Gen Austin added that the major issue for US forces currently was processing the people that are there “as fast as we can”.
Chairman of the Joint Chiefs of Staff, General Mark A Milley, said the situation in Afghanistan “is still very dangerous, very dynamic and fluid”.
He said US troops were currently “in harms way”, adding: “Right now there are troops at risk, and we are the United States military, and we fully intend to successfully evacuate all American citizens who want to get out of Afghanistan.”
Taliban militants are in and around Kabul, Gen Milley said, but were so far not interfering in US missions.
Sky News US correspondent Mark Stone said the US evacuation plans were for 10,000 American citizens first, followed by Afghans who had worked alongside US forces.
Describing the news conference as a “very uncomfortable watch”, he said the plan “relies wholly on negotiating with the Taliban” and added that Gen Austin “did not look like a confident man”.
US President Joe Biden gave an update on coronavirus measures and caused an uproar when he refused to answer questions from reporters, who were expected to confront him with more concerns over the withdrawal from Afghanistan.
Anyone looking for a sign of confidence and a hint that the United States was in the process of turning this disaster around would have been disappointed, even alarmed, by the performance of the US Defense Secretary and his top general at their first Pentagon briefing.
They took to their podiums for an operational update on the situation at the airport in Kabul to extract US citizens and thousands of other eligible people fleeing the Taliban.
They began with statements.
“Our troops in Kabul are taking high risk to accomplish that mission…” General Mark Milley said.
“Currently, the security situation at the airport is stable. However, there are threats we are closely monitoring… The Taliban are in and around the Kabul airport but not interfering with our operations.”
Then a key point: “Through the State Department, the Taliban are facilitating safe passage to the airport for American citizens, that is, U.S. Passport holders….”
Interestingly in the embargoed text of the speech we had received before he delivered it, the word “facilitating” had read “guaranteeing”.
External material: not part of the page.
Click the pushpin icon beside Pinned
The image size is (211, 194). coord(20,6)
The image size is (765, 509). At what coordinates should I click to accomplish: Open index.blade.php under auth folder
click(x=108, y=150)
A subtle but intriguing change, because this entire mission, the safety of so many thousands of people and the recovery of America’s reputation rests on cooperation with the Taliban – the enemy for over two decades.
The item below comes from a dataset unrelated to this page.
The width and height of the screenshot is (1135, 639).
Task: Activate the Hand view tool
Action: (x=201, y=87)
Then the questioning began. And this was where things got very uncomfortable.
Neither men was able to answer repeated questions about how they planned to extract the thousands of American citizens and other foreigners including Afghans who had formed part of the US mission in Afghanistan since 2001.
“Were the US troops able to go beyond the perimeter of the airport?” they were asked. It was the key question given that the assurances of safe passage by the Taliban do not appear to match the facts on the ground.
Defence Secretary Lloyd Austin was blunt. “The forces are there to secure the airport,” he said. “I don’t want to detract from that… we will continue to coordinate and deconflate with the Taliban to facilitate the flows.”
And then the killer line: “We don’t have the capacity to go out and collect Americans.”
On a domestic political perspective alone this is deeply damaging for President Biden.
Former President Trump is already making a huge, predictable and understandable fuss about it.
But beyond domestic politics, the lack of confidence these two men were able to display marks a deeply troubling moment for American leadership.